**Source text**
◆ ◆ ◆ ◆
# Visualising the fourth dimension-can it be done?

• Neo_Anderson
In summary, people are able to visualize a 4D region of space if they have experienced catching a ball in that space.
Neo_Anderson
Visualising the fourth dimension--can it be done?

Let's start with the second dimension. Can it be visualized? I believe so. It would not! appear as an infinitely thin vertical section of 'space' surrounded by void; rather, it should be visualized as a region where all objects appear to be 'horizontal' in nature. For example, a 2-D box should be correctly visualized as a horizontal region of 'brightness' (where the 2-D light is shining upon its surface), and directly underneath, a horizontal region of shadow (where the 2-D light source is not falling on the 2-D box).
Turning left or right is meaningless--you'll still see the horizontal region of the side of the box the 2-D light falls on and it's shadowed part as if you never turned left or right.
If you make a 180-degree turn, you see objects behind you--all as the horizontal 'smear' of the 2-D object you're looking at.
A circle should appear as a horizontal smear who's height is equal to the height of the original circle, with its width extending from your left all the way to your right. The smear will have a smooth transition from bright (where the 2-D light falls upon the circle's surface) to dark (where no 2-D light falls upon it's surface).

So as you can see, visualizing the 2-D is in itself somewhat of a mental challenge. But the fourth dimension? That dimension where the corner of your room will have not three but four folds coming from it, with each fold being at a 90-degree angle to the other three. Our three dimensions have three "folds" coming out of the corner: one for the ceiling, one for one wall and the last for the other wall.

Can you visualize a 4-D region of space? If so, post your ideas here!

Have you ever seen an object move? I'm assuming you mean 4 spatial dimensions huh.

I can't do it. I've looked at drawings of a 4-cube, and it just looks like a small cube inside a bigger one with corresponding vertices connected. I have no idea what people are thinking when they say they can "see" it from that picture, but I may just have poor visual skills. I also can never follow those 4 or 5 sequential pictures of a particular topological shape being inverted or something like that.

Although its impossible to visualize 4 spatial dimensions, it's possible to visualize how you would behave in a 3 dimensional slice embedded in 4th dimensions.

For example, a bug is traveling on a surface of a sphere which is 2 dimensional and embedded in a 3rd dimension. The bug can only perceive 2d, and can only move in two independent directions from left-right or front-back. If the bug keeps walking in any these directions, it will eventual come back to its starting point.

Now let's say you are embedded in a 3d volume slice of a 4th dimensional sphere. Now you have three independent directions to take, either from your left-right, front-back or up-down. If you go left, eventually you will come back to your starting point. If you go ahead, you will eventually come back to your starting point. And if you go up, you will eventually come back to your starting point.
◆ ◆ ◆ ◆
A block of data:
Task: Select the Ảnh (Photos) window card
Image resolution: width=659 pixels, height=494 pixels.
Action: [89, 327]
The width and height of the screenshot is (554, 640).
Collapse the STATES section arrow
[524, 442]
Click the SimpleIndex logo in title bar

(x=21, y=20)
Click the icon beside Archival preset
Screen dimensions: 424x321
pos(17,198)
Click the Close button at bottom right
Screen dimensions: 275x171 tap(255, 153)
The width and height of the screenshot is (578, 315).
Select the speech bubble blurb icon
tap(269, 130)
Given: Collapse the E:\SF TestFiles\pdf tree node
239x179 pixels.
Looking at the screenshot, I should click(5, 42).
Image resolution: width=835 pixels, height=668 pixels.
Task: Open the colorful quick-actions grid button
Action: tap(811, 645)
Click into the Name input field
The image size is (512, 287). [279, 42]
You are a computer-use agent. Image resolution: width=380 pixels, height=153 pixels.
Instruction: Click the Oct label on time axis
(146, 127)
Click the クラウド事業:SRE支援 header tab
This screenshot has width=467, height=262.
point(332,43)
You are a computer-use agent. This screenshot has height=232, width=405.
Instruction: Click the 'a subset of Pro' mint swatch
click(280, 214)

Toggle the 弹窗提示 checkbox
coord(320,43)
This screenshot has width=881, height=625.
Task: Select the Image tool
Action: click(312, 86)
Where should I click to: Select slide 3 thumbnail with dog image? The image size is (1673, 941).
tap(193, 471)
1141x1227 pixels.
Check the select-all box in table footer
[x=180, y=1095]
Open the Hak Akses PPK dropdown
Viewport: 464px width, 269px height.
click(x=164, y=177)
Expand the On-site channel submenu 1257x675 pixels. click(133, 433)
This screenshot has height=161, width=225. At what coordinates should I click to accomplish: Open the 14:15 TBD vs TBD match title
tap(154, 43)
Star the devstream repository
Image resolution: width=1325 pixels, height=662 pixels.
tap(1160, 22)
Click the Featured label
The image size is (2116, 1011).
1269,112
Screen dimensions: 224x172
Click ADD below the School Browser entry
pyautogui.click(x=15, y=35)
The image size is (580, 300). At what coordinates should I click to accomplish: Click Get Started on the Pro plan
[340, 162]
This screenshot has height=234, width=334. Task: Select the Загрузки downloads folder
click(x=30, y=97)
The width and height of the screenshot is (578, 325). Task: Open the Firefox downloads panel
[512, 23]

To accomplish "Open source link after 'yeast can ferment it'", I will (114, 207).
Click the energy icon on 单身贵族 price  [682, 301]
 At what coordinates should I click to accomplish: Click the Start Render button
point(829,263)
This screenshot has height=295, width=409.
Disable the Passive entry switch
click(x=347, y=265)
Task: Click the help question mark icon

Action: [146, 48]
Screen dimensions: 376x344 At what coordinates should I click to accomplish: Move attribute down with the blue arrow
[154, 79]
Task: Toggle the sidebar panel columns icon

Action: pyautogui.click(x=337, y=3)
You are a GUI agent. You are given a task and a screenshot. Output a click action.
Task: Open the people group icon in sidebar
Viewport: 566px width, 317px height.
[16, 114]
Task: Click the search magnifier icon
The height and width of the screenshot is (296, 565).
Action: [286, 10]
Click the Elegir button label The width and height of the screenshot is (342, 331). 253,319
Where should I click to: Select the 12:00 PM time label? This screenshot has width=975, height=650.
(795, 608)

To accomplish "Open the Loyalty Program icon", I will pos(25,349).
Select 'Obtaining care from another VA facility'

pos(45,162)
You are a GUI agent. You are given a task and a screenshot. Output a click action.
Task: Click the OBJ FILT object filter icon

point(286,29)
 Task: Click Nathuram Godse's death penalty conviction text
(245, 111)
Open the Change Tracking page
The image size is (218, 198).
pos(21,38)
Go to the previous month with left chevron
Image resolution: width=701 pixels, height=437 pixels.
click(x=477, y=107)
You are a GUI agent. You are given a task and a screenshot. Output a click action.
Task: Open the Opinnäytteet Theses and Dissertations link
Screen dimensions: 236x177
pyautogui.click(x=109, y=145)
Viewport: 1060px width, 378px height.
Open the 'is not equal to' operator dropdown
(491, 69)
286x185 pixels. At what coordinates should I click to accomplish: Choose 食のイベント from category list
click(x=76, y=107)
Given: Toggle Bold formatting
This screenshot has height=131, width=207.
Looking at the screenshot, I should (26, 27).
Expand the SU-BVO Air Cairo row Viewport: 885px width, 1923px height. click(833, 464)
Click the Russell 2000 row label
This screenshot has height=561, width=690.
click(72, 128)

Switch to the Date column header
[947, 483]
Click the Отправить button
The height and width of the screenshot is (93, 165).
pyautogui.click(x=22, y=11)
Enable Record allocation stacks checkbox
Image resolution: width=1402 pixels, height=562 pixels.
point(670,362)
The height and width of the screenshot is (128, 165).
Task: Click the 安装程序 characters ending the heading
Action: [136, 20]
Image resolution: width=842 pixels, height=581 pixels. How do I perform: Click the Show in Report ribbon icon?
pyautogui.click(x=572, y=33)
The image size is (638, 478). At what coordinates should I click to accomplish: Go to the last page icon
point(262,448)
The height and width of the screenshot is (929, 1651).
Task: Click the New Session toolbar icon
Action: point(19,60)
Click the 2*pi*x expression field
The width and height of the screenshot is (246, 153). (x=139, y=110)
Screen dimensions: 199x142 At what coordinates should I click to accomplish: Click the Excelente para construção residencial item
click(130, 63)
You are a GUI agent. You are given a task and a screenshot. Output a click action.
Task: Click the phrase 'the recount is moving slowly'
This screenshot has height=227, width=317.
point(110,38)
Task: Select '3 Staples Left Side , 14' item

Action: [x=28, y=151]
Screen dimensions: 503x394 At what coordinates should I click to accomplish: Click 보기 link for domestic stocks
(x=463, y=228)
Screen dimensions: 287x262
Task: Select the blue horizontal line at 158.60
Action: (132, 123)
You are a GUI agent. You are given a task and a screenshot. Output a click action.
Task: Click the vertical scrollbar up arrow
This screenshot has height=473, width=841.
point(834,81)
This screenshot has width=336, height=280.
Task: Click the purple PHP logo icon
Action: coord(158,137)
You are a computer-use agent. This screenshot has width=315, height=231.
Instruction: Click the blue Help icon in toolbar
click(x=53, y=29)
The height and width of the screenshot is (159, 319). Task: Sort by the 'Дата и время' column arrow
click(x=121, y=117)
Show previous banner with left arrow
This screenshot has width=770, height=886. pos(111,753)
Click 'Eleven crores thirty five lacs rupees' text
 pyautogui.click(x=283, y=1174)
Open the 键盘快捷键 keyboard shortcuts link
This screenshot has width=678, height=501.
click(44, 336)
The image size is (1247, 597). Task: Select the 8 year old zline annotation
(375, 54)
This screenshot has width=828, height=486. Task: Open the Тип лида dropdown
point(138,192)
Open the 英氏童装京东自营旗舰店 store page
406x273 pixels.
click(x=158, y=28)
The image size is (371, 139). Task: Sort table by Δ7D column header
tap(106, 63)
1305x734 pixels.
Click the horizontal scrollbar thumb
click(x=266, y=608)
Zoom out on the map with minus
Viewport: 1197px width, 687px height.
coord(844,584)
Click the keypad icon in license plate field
◆ ◆ ◆ ◆
**Exercise description**
Please copy, word for word, the passage of the fourth-dimension thread that opens with the words containing "Although its impossible" and closes with "its starting point.". You won't need the data.

**Written solution**
Although its impossible to visualize 4 spatial dimensions, it's possible to visualize how you would behave in a 3 dimensional slice embedded in 4th dimensions.

For example, a bug is traveling on a surface of a sphere which is 2 dimensional and embedded in a 3rd dimension. The bug can only perceive 2d, and can only move in two independent directions from left-right or front-back. If the bug keeps walking in any these directions, it will eventual come back to its starting point.